The UK financial regulator is under pressure to disclose more details about its investigation into the pension transfer market after it was revealed it had opened fewer than 70 mis-selling cases in three years.
Data obtained through a Freedom of Information request showed that since 2018 the Financial Conduct Authority has opened formal investigations into 29 firms and 38 individuals suspected of mis-advising clients to transfer their defined benefit pensions to riskier arrangements.
Around 170,000 transfers took place between April 2015 and September 2018, with a total value of around £83bn, according to FCA analysis. In 2018, it said less than half of the transfer advice it had reviewed had been suitable for clients.
The FCA has been investigating the multibillion pound pension transfer market since it became concerned in 2015 that too many savers were being wrongly recommended by regulated advisers to trade a secure defined benefit pension for a cash lump sum, known as a transfer.
“The number of investigations disclosed in the FoI seem disconcertingly low,” said Mick McAteer, co-director of think-tank The Financial Inclusion Centre and a former board member of the FCA.
“The FCA needs to produce detailed analysis to explain the gap between the number of consumers potentially affected, the number of firms and individuals potentially involved in providing poor advice, and the very small numbers of cases the FCA is now investigating.”
The FCA has said advisers should start from the position that a defined benefit pension transfer is unlikely to be suitable for their client. But in 2018, it found advice on defined benefit pension transfers was suitable in fewer than 50 per cent of the advice recommendations it had reviewed. It pledged to follow up with every active firm in the market in 2019.
Of the 2,426 firms providing transfer advice during the period reviewed by the FCA, 1,454 or 60 per cent of the total had recommended 75 per cent or more of their clients to transfer. At the time, there were more than 6,500 pension transfer specialists working across the market.
In response to the FOI request, the FCA said in 2018 it opened 21 investigations into firms and 25 investigations into individuals suspected of misconduct in providing defined benefit transfer advice. In 2019, this fell to four investigations against firms and six individuals. So far in 2020, it has opened 11 cases, with four against firms and seven against individuals.

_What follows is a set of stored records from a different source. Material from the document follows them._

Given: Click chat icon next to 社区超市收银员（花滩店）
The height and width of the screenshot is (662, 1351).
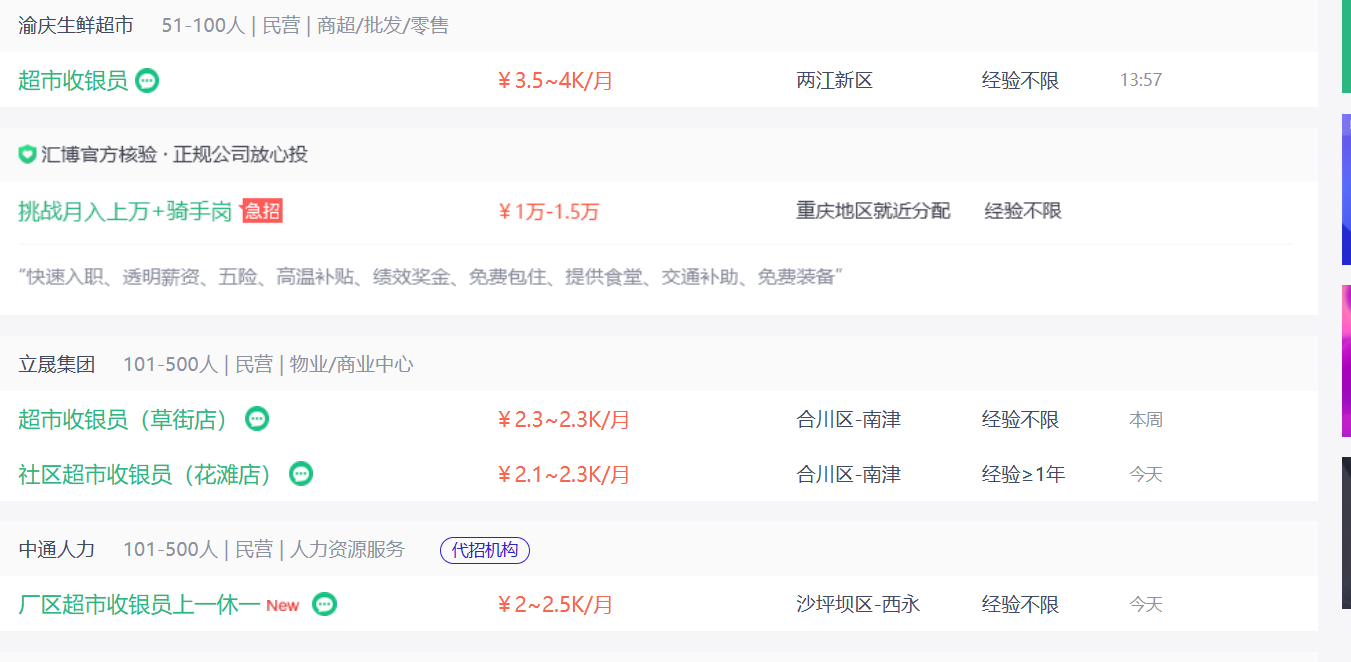Looking at the screenshot, I should click(301, 474).
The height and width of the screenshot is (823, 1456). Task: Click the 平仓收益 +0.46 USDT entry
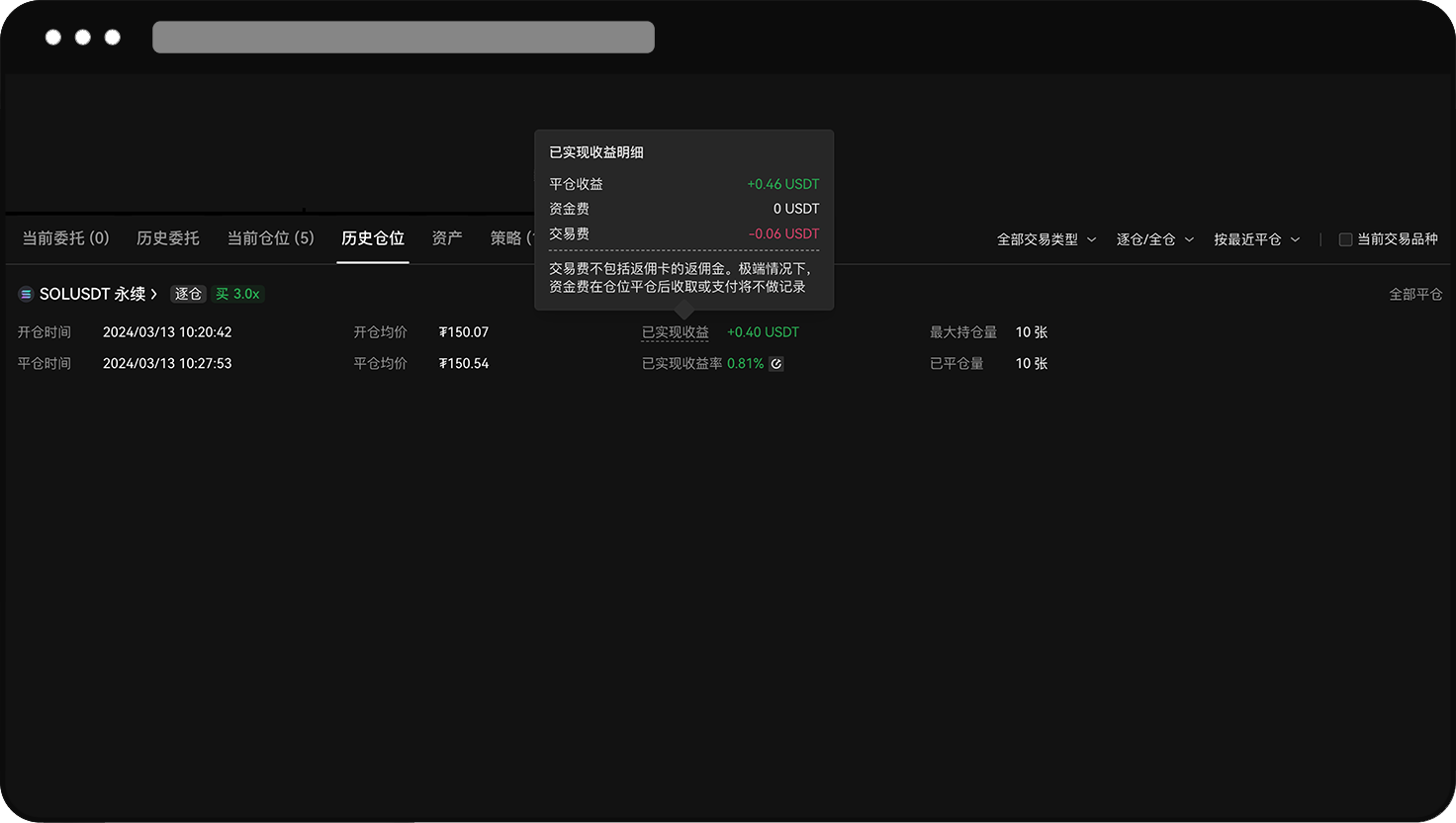783,184
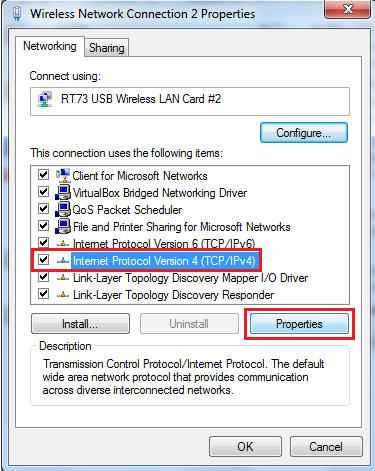The image size is (375, 471).
Task: Toggle the QoS Packet Scheduler checkbox
Action: click(43, 209)
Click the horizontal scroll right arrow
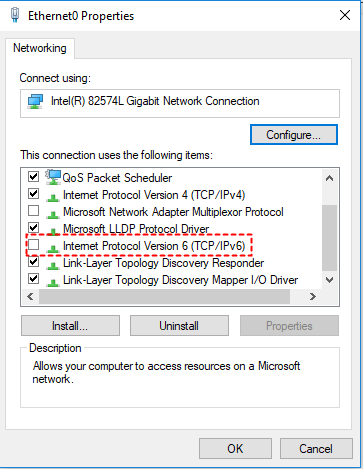This screenshot has width=363, height=469. click(x=312, y=296)
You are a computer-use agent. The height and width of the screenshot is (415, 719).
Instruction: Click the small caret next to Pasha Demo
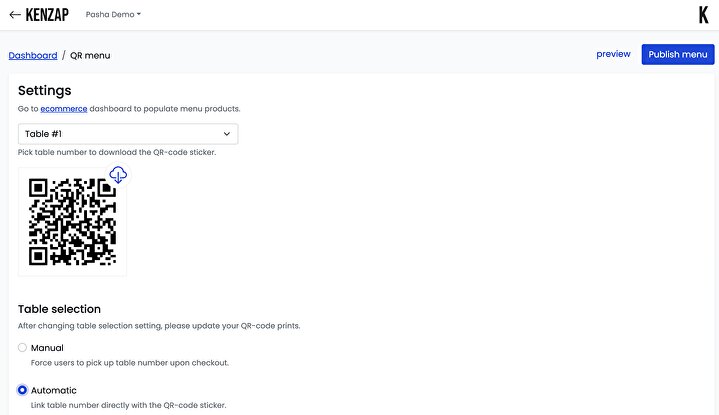tap(139, 15)
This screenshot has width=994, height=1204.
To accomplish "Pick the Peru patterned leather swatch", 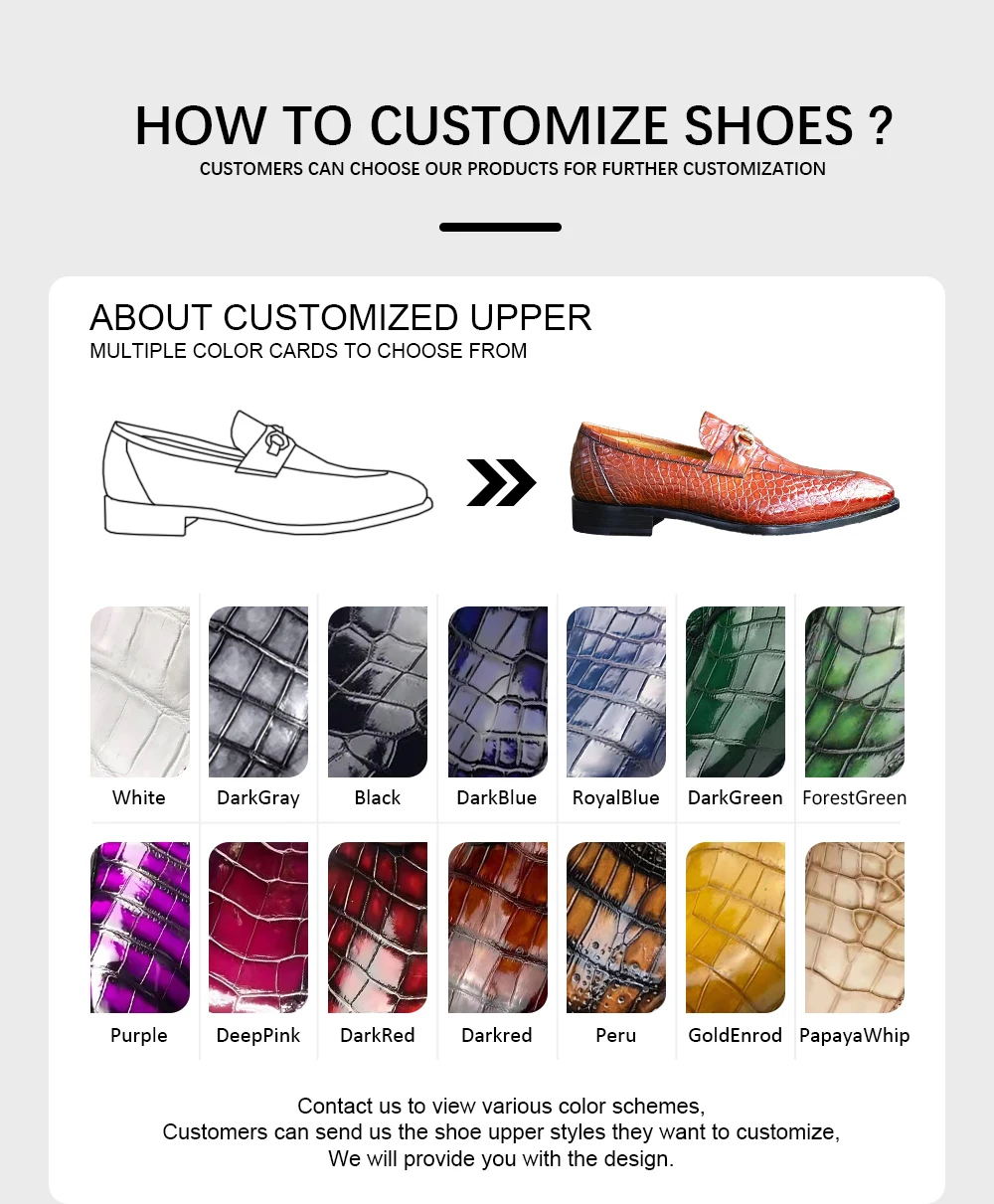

“In June this year, the FCA banned contingent charging for advisers offering defined benefit transfer advice, which was a significant step towards tightening regulation of the industry,” said Mark Turner, a managing director at consultancy Duff & Phelps, which made the FOI request to the FCA.
“The FCA’s decision to go ahead with this ban is part of a broader agenda of them taking decisive action where markets are not seen as supporting the best interests of consumers.”
FCA enforcement action against firms where it sees serious misconduct can result in fines and individuals banned from operating in the financial services industry.
The FCA told the Financial Times its investigations had led to dozens of firms exiting the market.
“In our latest review of the defined benefit pension advice market, in which we assessed 85 firms responsible for 43 per cent of advice given in the market, we subjected 55 firms to a detailed file review assessment, and 32 firms have since stopped giving advice,” the FCA said.
“We speak regularly to firms about what they should do to remedy unsuitable advice, including whether to conduct a past business review, and continue to monitor emerging risks in the market, so that we can act swiftly to protect consumers if we need to.”
Where a defined benefit transfer has been made on the basis of unsuitable advice, the individual may be able to make a complaint to the firm and, if this is upheld, be restored to the position they would have been in had they not received the advice.
In the year to date, the Financial Ombudsman Service, which settles disputes between businesses and their customers, had received around 500 complaints from individuals claiming they had been misadvised on a pension transfer.
Dominic Lindley, director of policy with think-tank New City Agenda, said the FCA should be doing more to raise awareness about unsuitable transfer advice.
“There have been widespread failures in the market for defined benefit transfer advice affecting thousands of consumers,” he said. “The FCA should use its powers to implement a full scale redress scheme under section 404 of the Financial Services and Markets Act.”